---- The input
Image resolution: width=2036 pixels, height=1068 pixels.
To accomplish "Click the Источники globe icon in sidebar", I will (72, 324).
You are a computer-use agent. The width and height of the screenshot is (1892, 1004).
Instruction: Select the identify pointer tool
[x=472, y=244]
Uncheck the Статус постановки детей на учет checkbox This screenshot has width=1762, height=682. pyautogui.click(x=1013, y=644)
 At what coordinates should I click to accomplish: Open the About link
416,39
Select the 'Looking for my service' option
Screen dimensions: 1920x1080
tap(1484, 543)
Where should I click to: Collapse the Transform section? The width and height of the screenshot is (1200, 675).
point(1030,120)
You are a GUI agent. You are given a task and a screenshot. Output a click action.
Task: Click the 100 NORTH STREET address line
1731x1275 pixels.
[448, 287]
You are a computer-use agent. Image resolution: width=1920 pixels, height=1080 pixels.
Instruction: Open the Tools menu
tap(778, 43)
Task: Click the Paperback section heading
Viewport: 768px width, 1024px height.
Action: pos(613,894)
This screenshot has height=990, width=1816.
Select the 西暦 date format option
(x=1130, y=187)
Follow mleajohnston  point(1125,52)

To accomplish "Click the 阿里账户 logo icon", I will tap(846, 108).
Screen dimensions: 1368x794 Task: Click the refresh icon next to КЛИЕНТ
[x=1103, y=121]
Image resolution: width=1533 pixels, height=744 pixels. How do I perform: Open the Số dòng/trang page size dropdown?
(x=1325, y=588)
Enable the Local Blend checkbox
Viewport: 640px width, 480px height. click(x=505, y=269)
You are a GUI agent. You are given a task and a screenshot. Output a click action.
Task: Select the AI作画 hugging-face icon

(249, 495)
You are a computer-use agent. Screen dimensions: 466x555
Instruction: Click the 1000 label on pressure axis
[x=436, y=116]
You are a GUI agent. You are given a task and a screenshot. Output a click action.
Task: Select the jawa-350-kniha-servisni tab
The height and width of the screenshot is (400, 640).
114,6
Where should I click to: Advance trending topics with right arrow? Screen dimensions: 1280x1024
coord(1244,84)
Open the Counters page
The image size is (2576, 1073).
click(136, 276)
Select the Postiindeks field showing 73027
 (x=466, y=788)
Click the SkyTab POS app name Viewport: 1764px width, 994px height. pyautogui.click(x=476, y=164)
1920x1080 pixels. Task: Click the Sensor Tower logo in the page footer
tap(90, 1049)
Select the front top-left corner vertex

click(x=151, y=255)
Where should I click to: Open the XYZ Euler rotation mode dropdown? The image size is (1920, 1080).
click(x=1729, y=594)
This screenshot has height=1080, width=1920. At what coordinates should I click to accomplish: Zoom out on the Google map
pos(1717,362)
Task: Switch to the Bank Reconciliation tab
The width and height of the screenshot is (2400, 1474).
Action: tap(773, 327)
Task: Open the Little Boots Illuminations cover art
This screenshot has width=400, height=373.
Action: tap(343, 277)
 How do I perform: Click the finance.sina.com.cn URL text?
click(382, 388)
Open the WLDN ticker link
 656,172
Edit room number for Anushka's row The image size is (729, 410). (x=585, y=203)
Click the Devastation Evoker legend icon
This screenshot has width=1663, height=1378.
--------
_Description of the task_. Can you convert the lines above into a numbered list, leaving out any blank lines?

_The result_.
1. Image resolution: width=2036 pixels, height=1068 pixels.
2. To accomplish "Click the Источники globe icon in sidebar", I will (72, 324).
3. You are a computer-use agent. The width and height of the screenshot is (1892, 1004).
4. Instruction: Select the identify pointer tool
5. [x=472, y=244]
6. Uncheck the Статус постановки детей на учет checkbox This screenshot has width=1762, height=682. pyautogui.click(x=1013, y=644)
7.  At what coordinates should I click to accomplish: Open the About link
8. 416,39
9. Select the 'Looking for my service' option
10. Screen dimensions: 1920x1080
11. tap(1484, 543)
12. Where should I click to: Collapse the Transform section? The width and height of the screenshot is (1200, 675).
13. point(1030,120)
14. You are a GUI agent. You are given a task and a screenshot. Output a click action.
15. Task: Click the 100 NORTH STREET address line
16. 1731x1275 pixels.
17. [448, 287]
18. You are a computer-use agent. Image resolution: width=1920 pixels, height=1080 pixels.
19. Instruction: Open the Tools menu
20. tap(778, 43)
21. Task: Click the Paperback section heading
22. Viewport: 768px width, 1024px height.
23. Action: pos(613,894)
24. This screenshot has height=990, width=1816.
25. Select the 西暦 date format option
26. (x=1130, y=187)
27. Follow mleajohnston  point(1125,52)
28. To accomplish "Click the 阿里账户 logo icon", I will tap(846, 108).
29. Screen dimensions: 1368x794 Task: Click the refresh icon next to КЛИЕНТ
30. [x=1103, y=121]
31. Image resolution: width=1533 pixels, height=744 pixels. How do I perform: Open the Số dòng/trang page size dropdown?
32. (x=1325, y=588)
33. Enable the Local Blend checkbox
34. Viewport: 640px width, 480px height. click(x=505, y=269)
35. You are a GUI agent. You are given a task and a screenshot. Output a click action.
36. Task: Select the AI作画 hugging-face icon
37. (249, 495)
38. You are a computer-use agent. Screen dimensions: 466x555
39. Instruction: Click the 1000 label on pressure axis
40. [x=436, y=116]
41. You are a GUI agent. You are given a task and a screenshot. Output a click action.
42. Task: Select the jawa-350-kniha-servisni tab
43. The height and width of the screenshot is (400, 640).
44. 114,6
45. Where should I click to: Advance trending topics with right arrow? Screen dimensions: 1280x1024
46. coord(1244,84)
47. Open the Counters page
48. The image size is (2576, 1073).
49. click(136, 276)
50. Select the Postiindeks field showing 73027
51.  (x=466, y=788)
52. Click the SkyTab POS app name Viewport: 1764px width, 994px height. pyautogui.click(x=476, y=164)
53. 1920x1080 pixels. Task: Click the Sensor Tower logo in the page footer
54. tap(90, 1049)
55. Select the front top-left corner vertex
56. click(x=151, y=255)
57. Where should I click to: Open the XYZ Euler rotation mode dropdown? The image size is (1920, 1080).
58. click(x=1729, y=594)
59. This screenshot has height=1080, width=1920. At what coordinates should I click to accomplish: Zoom out on the Google map
60. pos(1717,362)
61. Task: Switch to the Bank Reconciliation tab
62. The width and height of the screenshot is (2400, 1474).
63. Action: tap(773, 327)
64. Task: Open the Little Boots Illuminations cover art
65. This screenshot has width=400, height=373.
66. Action: tap(343, 277)
67.  How do I perform: Click the finance.sina.com.cn URL text?
68. click(382, 388)
69. Open the WLDN ticker link
70.  656,172
71. Edit room number for Anushka's row The image size is (729, 410). (x=585, y=203)
72. Click the Devastation Evoker legend icon
73. This screenshot has width=1663, height=1378.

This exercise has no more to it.